ソフトバンク傘下でスマートフォン決済最大手のPayPay(ペイペイ)は24日から、運転免許証などで本人確認した利用者に限り、送金1回あたりの上限額を現在の10万円から30万円に引き上げる。2023年の利用者同士の送金件数は前年比65・5%増の約2・8億回となっており、利便性を高めることで利用の拡大を目指す。 ペイペイは、店舗などでの決済サービスのほか、ペイペイの利用者同士の送金サービスも提供している。送金手数料は無料で、1日あたりの送金の上限額は今月1日に10万円から30万円へ引き上げられた。1か月の送金の上限額は50万円だ。
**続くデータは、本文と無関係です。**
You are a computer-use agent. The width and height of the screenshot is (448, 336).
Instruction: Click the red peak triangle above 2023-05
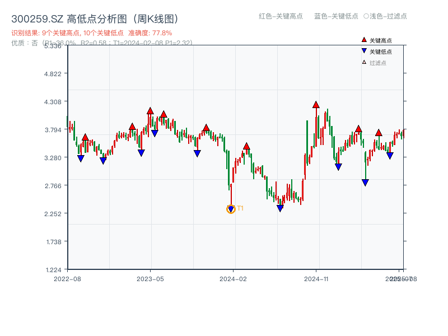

 送金サービスの利用拡大は、複数の人が参加した会食での「割り勘」や、お年玉の受け渡しなど、日常の現金のやり取りに代わる使い方が広がっていることが背景にある。ペイペイは22年10月、お小遣いや仕送りなどでの利用を念頭に決まった金額を定期的に送金する機能も導入した。 ペイペイは送金の上限額を引き上げることで中高年層の利用者を増やし、アプリ内で連携する証券や銀行のサービスの利用も広げたい考えだ。 スマホを使った個人間の送金サービスは、楽天グループ傘下の「楽天ペイ」や、NTTドコモの「d払い」など他のスマホ決済事業者も提供しており、競争の激化が見込まれている。 スマホのアプリを通じた10万円以下の送金サービスでは、銀行など金融機関が提供する「ことら」の利用も広がる。大手銀行5行が出資した運営会社「ことら」は22年10月にサービスを開始した。現在、送金の手数料は無料で、23年の送金実績は計1954億円、494万件だった。今年2月にはゆうちょ銀行も加わり、現在は288の金融機関で利用可能だ。 ことらの川越洋社長は「(ペイペイなど)資金移動業者ともつないで利便性を日本中に届けたい」と話しており、将来的にスマホ決済事業者との連携も視野に入れている。